**Task instructions**. Reproduce everything in the records from the line containing "Open the Run and Debug view" down to the end of the records, both ends included. Leave the pictures out of your answer.

**Record set**.
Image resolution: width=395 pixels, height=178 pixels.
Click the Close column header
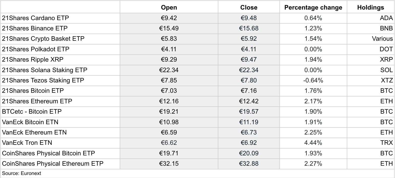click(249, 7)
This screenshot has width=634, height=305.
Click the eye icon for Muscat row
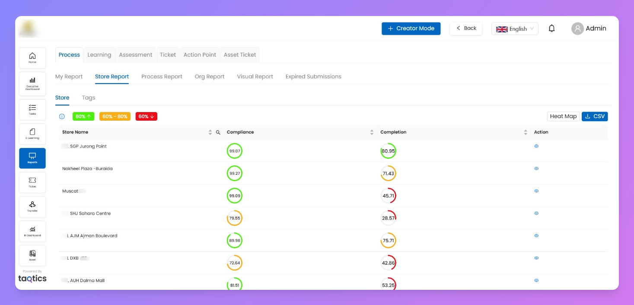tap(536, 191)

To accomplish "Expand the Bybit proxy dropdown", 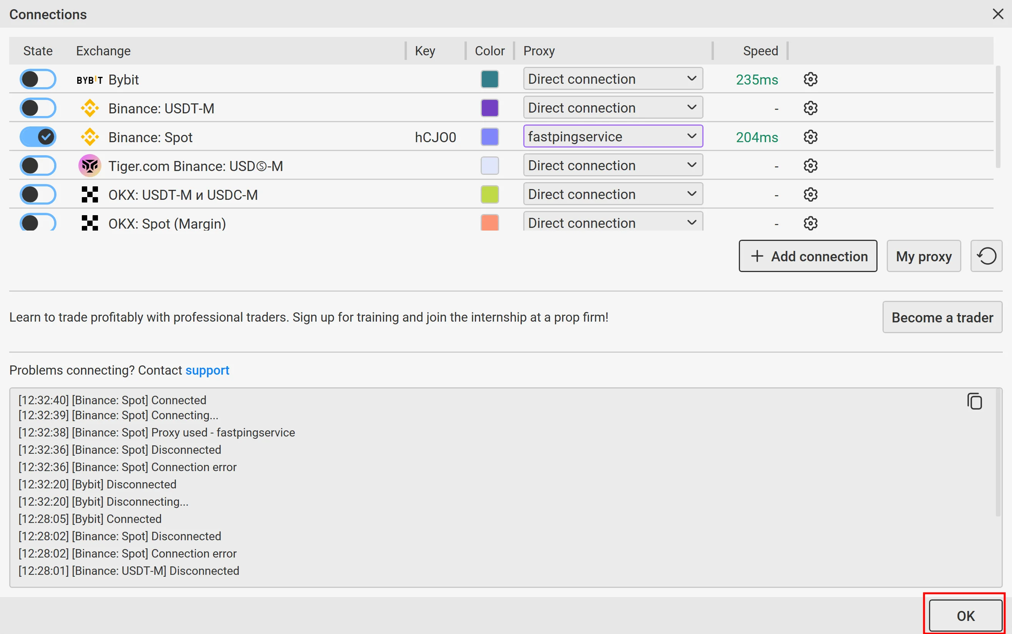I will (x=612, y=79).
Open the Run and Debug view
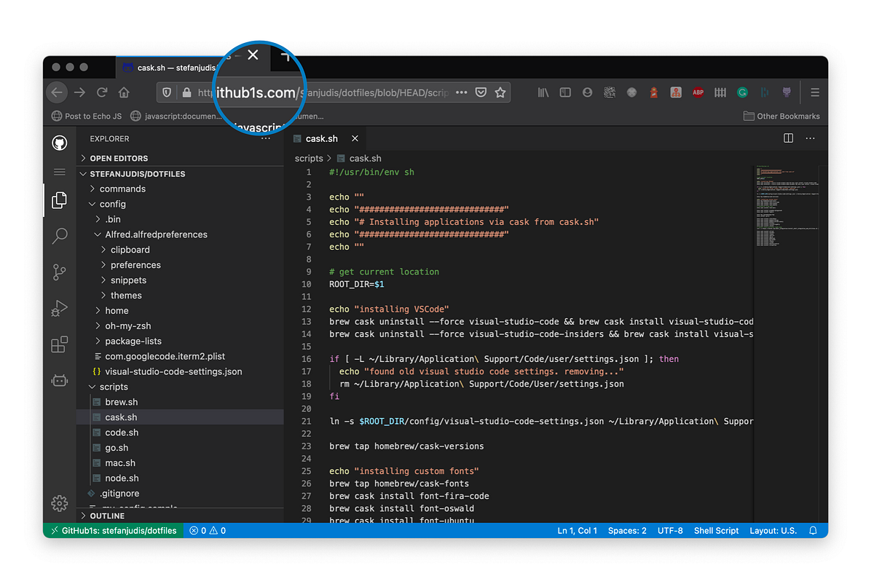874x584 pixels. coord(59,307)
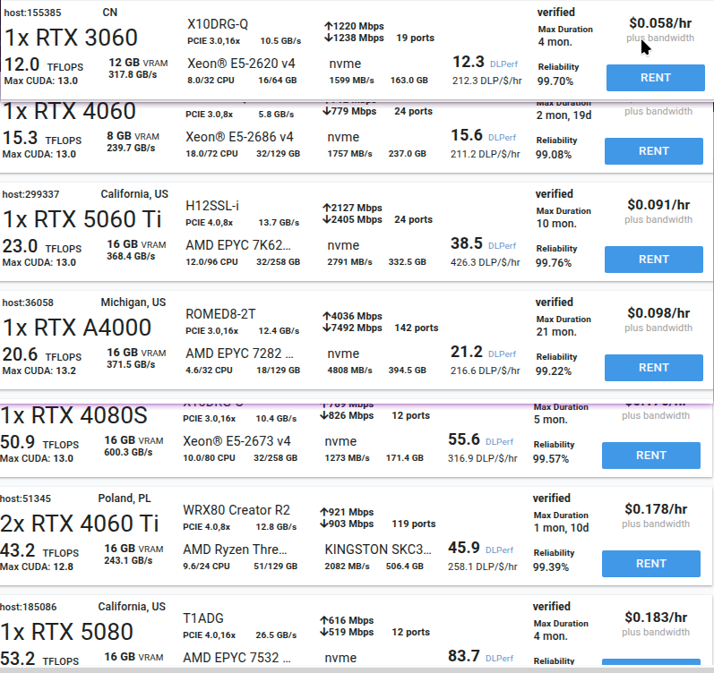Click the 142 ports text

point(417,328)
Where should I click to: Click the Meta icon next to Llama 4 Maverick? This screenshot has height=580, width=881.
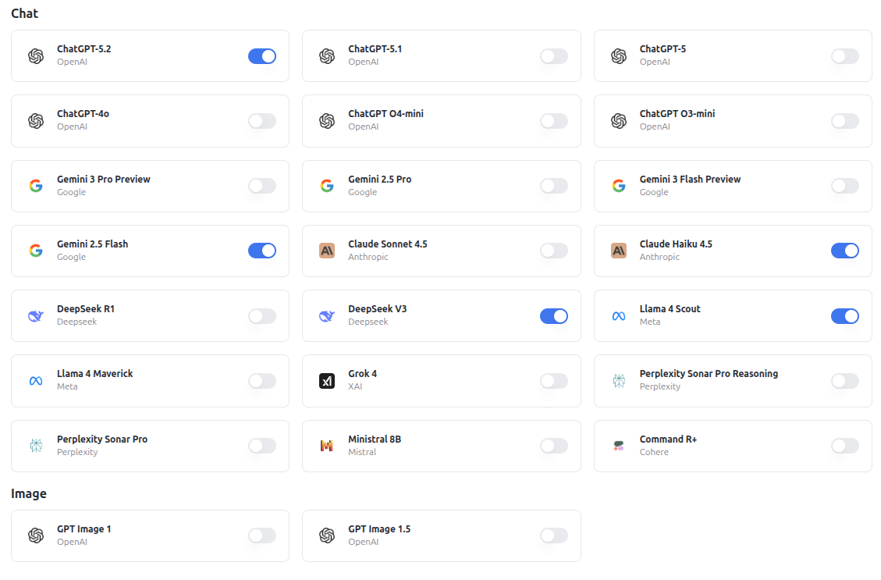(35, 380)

**Reply to the exercise**.
Open the Run and Debug view
874x584 pixels. coord(59,307)
Click the 142 ports text

point(417,328)
Where should I click to: Click the Meta icon next to Llama 4 Maverick? This screenshot has height=580, width=881.
(35, 380)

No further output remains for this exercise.